Acontece frequentemente que as crises demográficas parecem tomar forma através da matemática. A taxa de natalidade cai. A taxa de fertilidade cai. A idade média aumenta. O equilíbrio vegetativo está a afundar-se e as pirâmides populacionais parecem estar a virar-se de cabeça para baixo. Todos os indicadores, frio, asséptico e distante. Se alguma coisa se verificaram no Japão, uma das nações onde sopram mais fortes os ventos do inverno demográfico, é que as crises também se fazem sentir claramente na vida quotidiana dos seus vizinhos. Em assuntos tão próximos da vida cotidiana quanto as fraldas.

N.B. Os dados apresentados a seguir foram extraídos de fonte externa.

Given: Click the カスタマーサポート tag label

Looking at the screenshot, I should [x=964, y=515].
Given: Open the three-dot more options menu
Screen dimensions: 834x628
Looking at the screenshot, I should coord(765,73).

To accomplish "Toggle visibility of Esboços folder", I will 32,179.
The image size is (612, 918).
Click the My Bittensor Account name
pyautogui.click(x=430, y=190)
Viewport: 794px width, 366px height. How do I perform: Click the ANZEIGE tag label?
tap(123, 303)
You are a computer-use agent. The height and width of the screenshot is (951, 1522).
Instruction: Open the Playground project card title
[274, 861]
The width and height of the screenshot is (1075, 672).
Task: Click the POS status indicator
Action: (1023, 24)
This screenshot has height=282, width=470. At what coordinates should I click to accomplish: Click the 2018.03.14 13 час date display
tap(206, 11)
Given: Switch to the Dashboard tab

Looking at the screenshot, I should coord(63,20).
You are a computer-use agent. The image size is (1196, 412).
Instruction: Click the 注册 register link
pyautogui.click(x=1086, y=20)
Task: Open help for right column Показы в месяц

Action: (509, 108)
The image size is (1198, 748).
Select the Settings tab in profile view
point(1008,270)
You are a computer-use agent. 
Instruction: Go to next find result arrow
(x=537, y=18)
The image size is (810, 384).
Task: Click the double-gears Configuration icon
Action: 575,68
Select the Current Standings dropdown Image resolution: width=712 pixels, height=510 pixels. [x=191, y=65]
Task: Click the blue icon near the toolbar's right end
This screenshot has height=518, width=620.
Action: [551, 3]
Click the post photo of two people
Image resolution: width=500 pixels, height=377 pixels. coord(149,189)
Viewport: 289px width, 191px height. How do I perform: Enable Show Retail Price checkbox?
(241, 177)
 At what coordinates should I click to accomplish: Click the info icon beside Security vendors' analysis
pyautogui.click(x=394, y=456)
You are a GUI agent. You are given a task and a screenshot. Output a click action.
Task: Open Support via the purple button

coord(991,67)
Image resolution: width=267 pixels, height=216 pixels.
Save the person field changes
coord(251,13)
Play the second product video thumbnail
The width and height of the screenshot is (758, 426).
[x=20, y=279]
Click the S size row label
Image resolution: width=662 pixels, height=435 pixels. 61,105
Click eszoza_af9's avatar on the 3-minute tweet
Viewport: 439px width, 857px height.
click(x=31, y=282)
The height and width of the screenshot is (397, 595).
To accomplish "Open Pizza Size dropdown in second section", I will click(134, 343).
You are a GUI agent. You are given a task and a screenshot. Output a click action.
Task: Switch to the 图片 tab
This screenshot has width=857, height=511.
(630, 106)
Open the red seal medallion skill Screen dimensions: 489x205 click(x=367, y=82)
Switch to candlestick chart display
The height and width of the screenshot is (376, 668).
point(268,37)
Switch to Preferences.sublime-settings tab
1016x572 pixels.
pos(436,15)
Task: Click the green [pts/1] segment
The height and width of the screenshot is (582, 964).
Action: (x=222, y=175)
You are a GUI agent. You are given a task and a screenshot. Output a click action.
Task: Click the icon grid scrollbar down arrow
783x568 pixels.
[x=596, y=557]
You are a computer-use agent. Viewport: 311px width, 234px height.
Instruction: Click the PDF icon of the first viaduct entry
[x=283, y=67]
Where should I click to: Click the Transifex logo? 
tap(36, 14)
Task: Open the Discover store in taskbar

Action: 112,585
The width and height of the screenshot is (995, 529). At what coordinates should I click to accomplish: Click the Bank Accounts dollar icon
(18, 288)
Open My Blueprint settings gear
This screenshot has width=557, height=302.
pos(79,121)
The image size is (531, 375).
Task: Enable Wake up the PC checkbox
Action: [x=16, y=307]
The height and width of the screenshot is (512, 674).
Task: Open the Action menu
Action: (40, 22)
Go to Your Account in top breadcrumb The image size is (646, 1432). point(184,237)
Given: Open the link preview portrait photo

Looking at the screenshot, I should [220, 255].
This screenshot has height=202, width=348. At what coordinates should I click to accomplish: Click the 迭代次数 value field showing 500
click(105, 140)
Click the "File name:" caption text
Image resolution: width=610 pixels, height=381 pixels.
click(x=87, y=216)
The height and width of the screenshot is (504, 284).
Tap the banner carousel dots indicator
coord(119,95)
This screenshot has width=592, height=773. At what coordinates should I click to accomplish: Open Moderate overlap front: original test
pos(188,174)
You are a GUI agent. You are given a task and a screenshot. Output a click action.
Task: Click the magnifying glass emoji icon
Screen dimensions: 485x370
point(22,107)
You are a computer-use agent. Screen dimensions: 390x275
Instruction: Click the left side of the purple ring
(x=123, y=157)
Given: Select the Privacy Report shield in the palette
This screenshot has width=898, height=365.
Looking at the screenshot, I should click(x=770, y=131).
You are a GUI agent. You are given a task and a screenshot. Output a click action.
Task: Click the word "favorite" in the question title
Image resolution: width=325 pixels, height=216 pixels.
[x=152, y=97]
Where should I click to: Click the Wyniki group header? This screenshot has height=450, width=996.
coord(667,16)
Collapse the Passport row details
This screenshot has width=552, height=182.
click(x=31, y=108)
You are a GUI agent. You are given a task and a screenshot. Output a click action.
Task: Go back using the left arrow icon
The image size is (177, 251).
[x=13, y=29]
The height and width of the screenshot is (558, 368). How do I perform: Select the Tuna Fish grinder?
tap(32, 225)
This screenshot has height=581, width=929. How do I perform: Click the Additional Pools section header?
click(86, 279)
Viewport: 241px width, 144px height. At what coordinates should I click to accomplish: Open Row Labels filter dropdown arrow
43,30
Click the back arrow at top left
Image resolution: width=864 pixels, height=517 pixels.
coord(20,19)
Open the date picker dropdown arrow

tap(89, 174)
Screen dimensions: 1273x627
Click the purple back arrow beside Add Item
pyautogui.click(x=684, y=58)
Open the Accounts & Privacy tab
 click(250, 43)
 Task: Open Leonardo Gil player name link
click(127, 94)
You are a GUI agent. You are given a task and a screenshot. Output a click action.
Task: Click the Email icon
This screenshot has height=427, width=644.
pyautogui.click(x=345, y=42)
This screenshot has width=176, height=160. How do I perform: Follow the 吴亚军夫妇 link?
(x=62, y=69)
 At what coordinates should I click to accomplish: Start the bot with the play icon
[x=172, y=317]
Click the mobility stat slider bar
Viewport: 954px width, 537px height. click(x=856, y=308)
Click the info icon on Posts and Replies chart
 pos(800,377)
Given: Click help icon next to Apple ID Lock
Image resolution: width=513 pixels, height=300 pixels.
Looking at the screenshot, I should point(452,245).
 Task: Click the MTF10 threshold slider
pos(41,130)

O melhor exemplo acaba de ser deixado pela Oji Nepia, empresa japonesa que se dedica ao fabrico de fraldas infantis. Ou pelo menos é assim que tem sido até agora. Num país envelhecido e com cada vez menos bebés, os seus gestores decidiram reorientar os seus negócios. Como? A partir de agora vão apostar nas fraldas para adultos.
Reorientando o negócio. A Oji Nepia, subsidiária da fabricante de produtos de celulose Oji Holdings, acaba de divulgar um comunicado para relatar uma reviravolta em seus negócios. Num país cada vez mais envelhecido, com menos bebés e mais idosos, os seus gestores decidiram replantar a sua produção de fraldas. Em setembro deixarão de fabricá-los para crianças. E reforçarão a aposta em modelos para adultos, nicho em que há expectativas de crescimento.
A decisão é explicada pela crise populacional do Japão. Na verdade, no mesmo comunicado Oji avança que noutros países com uma demografia muito mais dinâmica, como a Malásia ou a Indonésia, irão expandir a sua produção de fraldas para bebés.
Um colapso de um milhão de dólares. O caso da Oji Holdings é interessante porque ilustra os efeitos da crise demográfica japonesa de forma clara e enfática. Seus dados são eloquentes. Para a empresa, a queda nas taxas de natalidade no Japão se traduziu em uma queda nas vendas. Se em 2001 atingia a produção de 700 milhões de fraldas infantis, agora esse volume é 40% menor e gira em torno de 400.
Um negócio lucrativo. E a Oji Holdings não foi a única a notar a tendência. Há algum tempo, outra das maiores fabricantes do país, a Unicharm, já reconhecia que as vendas de fraldas para adultos pesavam mais no seu balanço final do que as destinadas às crianças. Algumas estimativas sugerem que o mercado de unidades para idosos cresceu a tal velocidade nos últimos anos que o seu valor ultrapassa os 2 mil milhões de dólares.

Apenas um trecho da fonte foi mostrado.